We have blogged several times on the fact that North Carolina is one of only two states that does not allow a federal court to certify questions to its state courts for guidance on issues of state law.  Recently, a Fourth Circuit concurrence by Judge Thacker contained another public plea for North Carolina to adopt a certification mechanism–quickly. In Stahle v. CTS Corp., Judge Thacker noted that with the publication of Stahle, four different federal appellate courts had addressed the exact same question of North Carolina state law–all with different views on how the North Carolina statute should be interpreted. Judge Thacker mused, rather comically, that “since the [Fourth Circuit] crystal ball is warmed up,” perhaps the General Assembly would react swiftly to the Court’s decision by fixing the statute at issue.  She concluded her concurrence by stating,

And maybe the State of North Carolina will likewise act swiftly to create a certified question mechanism, giving its own state courts a chance to influence the interpretation of the laws operating within its borders, rather than leaving it to the federal courts to divine how North Carolina should operate.”

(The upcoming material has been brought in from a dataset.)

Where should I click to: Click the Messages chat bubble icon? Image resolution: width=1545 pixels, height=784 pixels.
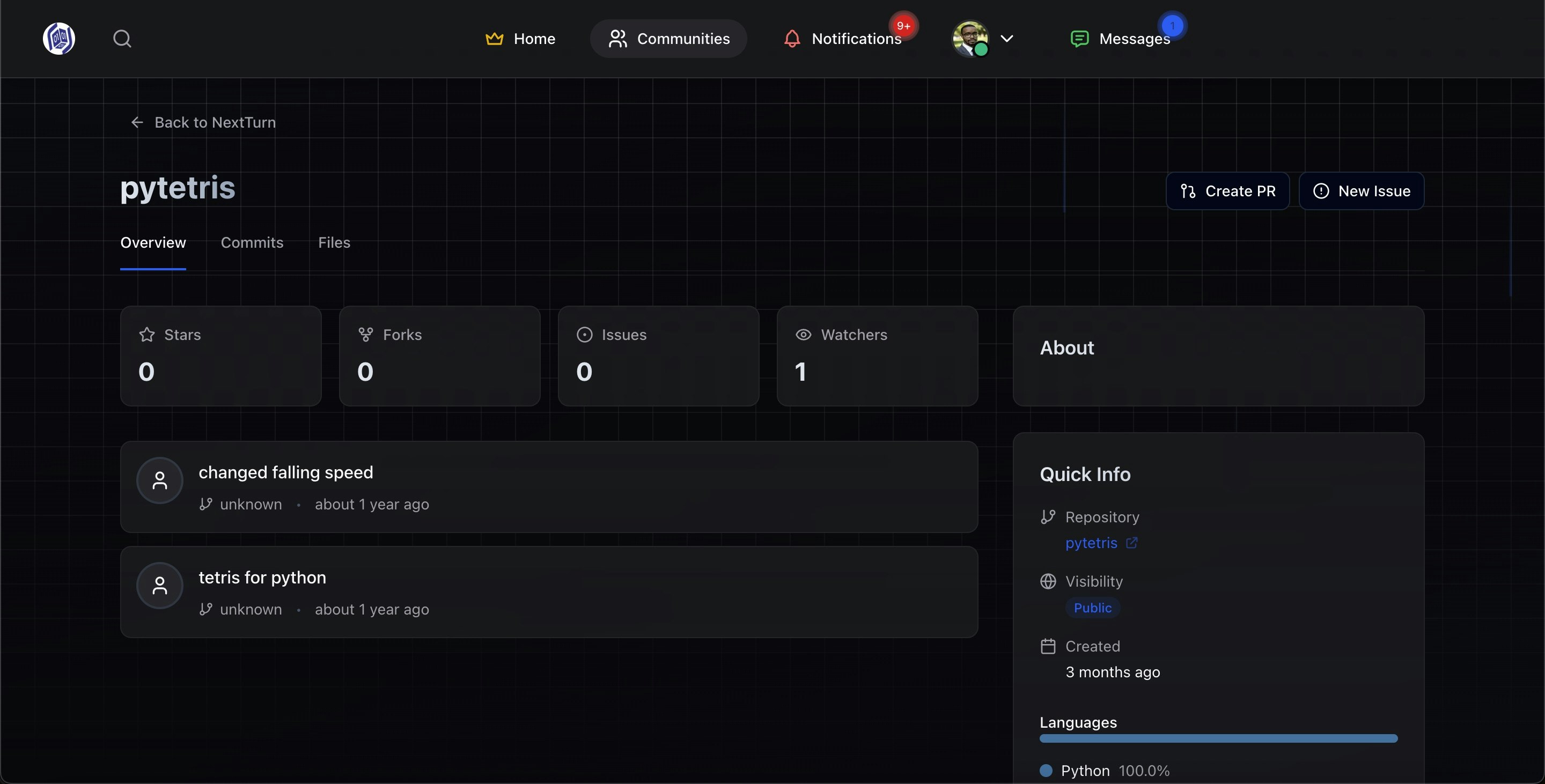tap(1079, 39)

Stahle v. CTS Corp., No. 15-1001 (4th Cir. Mar. 2, 2016) slip op. at 44.

In the past, North Carolina’s efforts to adopt a certification procedure were derailed by statutory and constitutional concerns.  Recently, however, North Carolina has exhibited a renewed appetite for rolling up its sleeves to find a way to address those concerns.  Both the NCBA’s Appellate Practice Section and the Appellate Rules Committee are exploring if and how a certification procedure could be adopted in North Carolina.  Moreover, certification of state law questions fits neatly within Chief Justice Martin’s goal of having the Supreme Court provide more guidance and clarity on important state law issues.

While the change may not happen as swiftly as the Fourth Circuit would like, change is in the air.  As always, we will keep you posted on any developments.

–Beth Scherer

h/t to James Kilbourne for bringing this case to my attention.